Azimio leader Raila Odinga has formally petitioned the Ethics and Anti-Corruption Commission and the Auditor General and the Energy and Petroleum Regulatory Authority to launch an investigation into the Government-to-Government petroleum deal between Kenya and Saudi Arabia..
Through his lawyer Paul Mwangi, Odinga claimed that no action has been taken by the three bodies since he raised the G-to-G oil issue publicly.
The opposition leader alleged that the Ministry of Energy and Petroleum signed a deal with state-owned petroleum companies in the Middle East, which the government characterised as a G-to-G.
The opposition chief said the characterization of the deal as G-to-G was meant to shield three Kenyan companies from paying 30 per cent corporate tax.
Raila says that despite the government promising that the deals would ease the cost of fuel and depreciation of the shilling against the US dollar, things have worsened instead.
Odinga has called for the resignation of Energy Cabinet Secretary Davis Chirchir and his Treasury counterpart Njuguna Ndung’u, claiming that the Kenya-Saudi deal was signed and kept secret in order to drive up the cost of fuel in the country while benefiting certain government officials.
Odinga now claims that there is no G-to-G agreement between Kenya and Saudi Arabia or the UAE, but rather a private-sector arrangement.
“At least one of these companies is not incorporated in the country which it is purported to represent as a sovereign entity. Indeed, none of them even purport to represent any of the governments claimed as popularly stated,” Odinga’s lawyer says in the petition dated November 24.
The lawyer says they have gone through copies of the agreement provided by Odinga but have not seen the phrase ‘Government to Government’ used anywhere in the copies of the Master Framework agreements shown to them nor any reference to any understanding between the Government of Kenya and any sovereign government.

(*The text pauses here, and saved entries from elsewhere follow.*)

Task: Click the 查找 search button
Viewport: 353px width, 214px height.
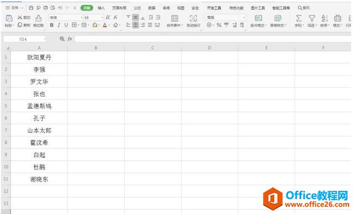Action: click(304, 8)
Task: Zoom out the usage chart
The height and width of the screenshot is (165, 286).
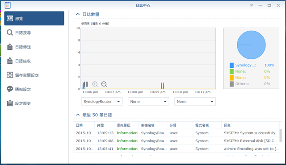Action: (x=104, y=84)
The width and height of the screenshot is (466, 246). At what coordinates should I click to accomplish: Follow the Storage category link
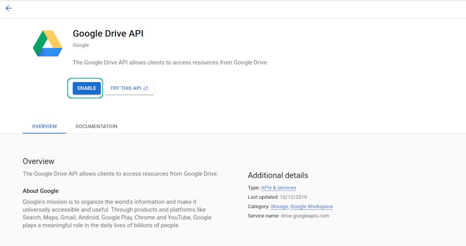(x=279, y=206)
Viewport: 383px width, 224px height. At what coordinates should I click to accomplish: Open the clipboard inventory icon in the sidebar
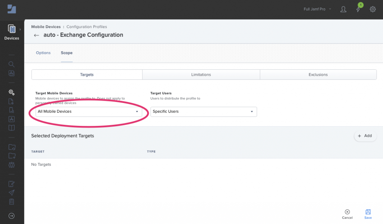pyautogui.click(x=11, y=202)
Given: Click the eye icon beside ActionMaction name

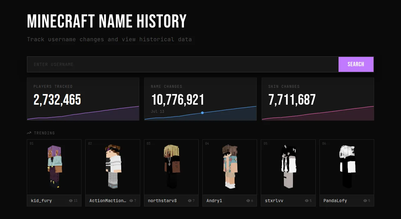Looking at the screenshot, I should (131, 201).
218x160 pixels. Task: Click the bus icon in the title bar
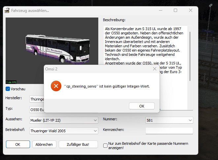(x=7, y=11)
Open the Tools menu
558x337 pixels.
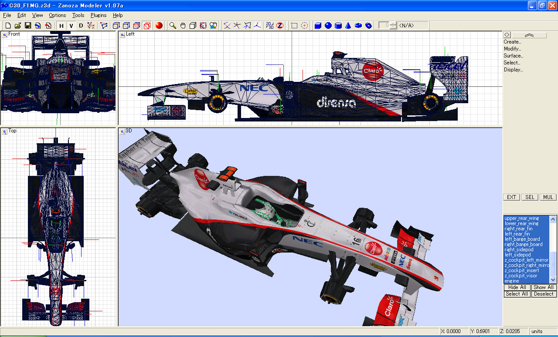pyautogui.click(x=78, y=15)
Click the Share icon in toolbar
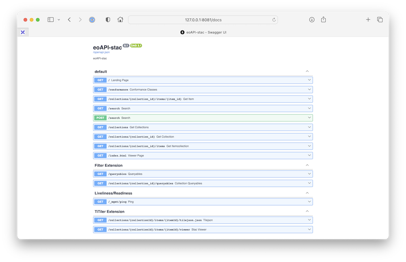The height and width of the screenshot is (262, 406). tap(324, 19)
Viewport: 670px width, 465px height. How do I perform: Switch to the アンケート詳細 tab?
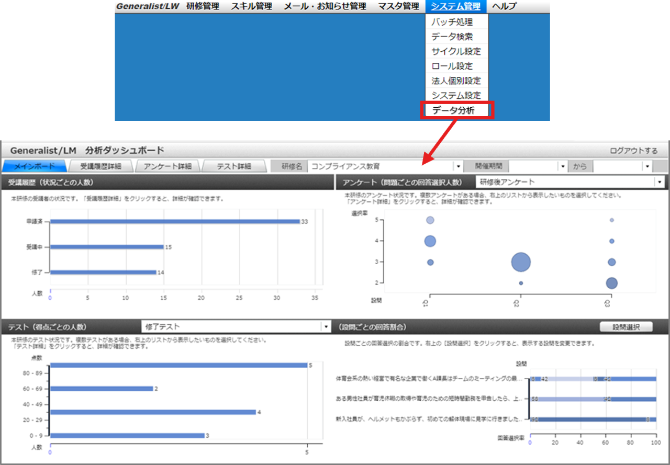(x=168, y=166)
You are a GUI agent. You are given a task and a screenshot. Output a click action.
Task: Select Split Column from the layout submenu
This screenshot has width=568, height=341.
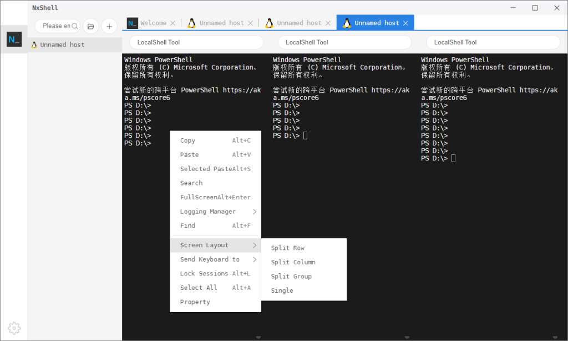[x=293, y=262]
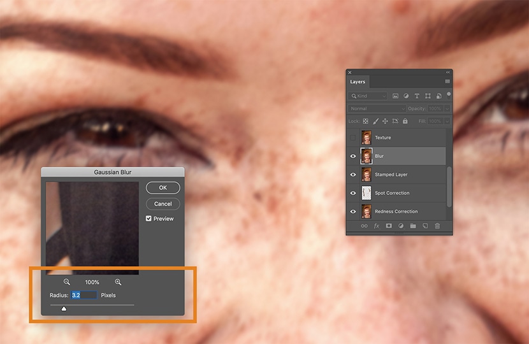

“Although it is claimed that these are sovereign contracts, it is also claimed that there was procurement of the international suppliers. It is contradicting, and illogical too, that the Government of Kenya would have tendered to procure a representative of a foreign sovereign government,” the petition reads.
Odinga further submits that the operational agreement also subverts Kenya’s laws on procurement
“A reading of the Operational Agreement makes it clear that the three nominated oil marketing companies are agents of the people of Kenya and not agents of the international suppliers,” reads the papers.
“Indeed, in the Master Framework Agreement, the nominated OMC’s are referred to as “the buyer” of Petroleum products” under the agreement. It is again contradictory, and illogical, that a foreign supplier gets to nominate the buyer of its products and also nominates the agent for the people of Kenya under the Petroleum Act.”
In the opposition leader’s view, the operational agreement undermines the national interest and is an embarrassment to the people of Kenya.
“Although the Operational Agreement is between the Government of Kenya, three locally incorporated oil marketing companies licensed by the Government and a bank where the government is a major shareholder, the agreement is to be ‘governed by, interpreted and construed in accordance with the laws of England’,” he submits.
Odinga is calling for the anti-graft body, the Auditor-General and EPRA to commence a thorough probe into the ‘saga’.
“It is a very grave matter when private commercial arrangements are established to ouster processes set up by law, the way this system named and styled “G-to-G deal” has done to the Open Tender System OTS established by the Petroleum Act,” reads the petition.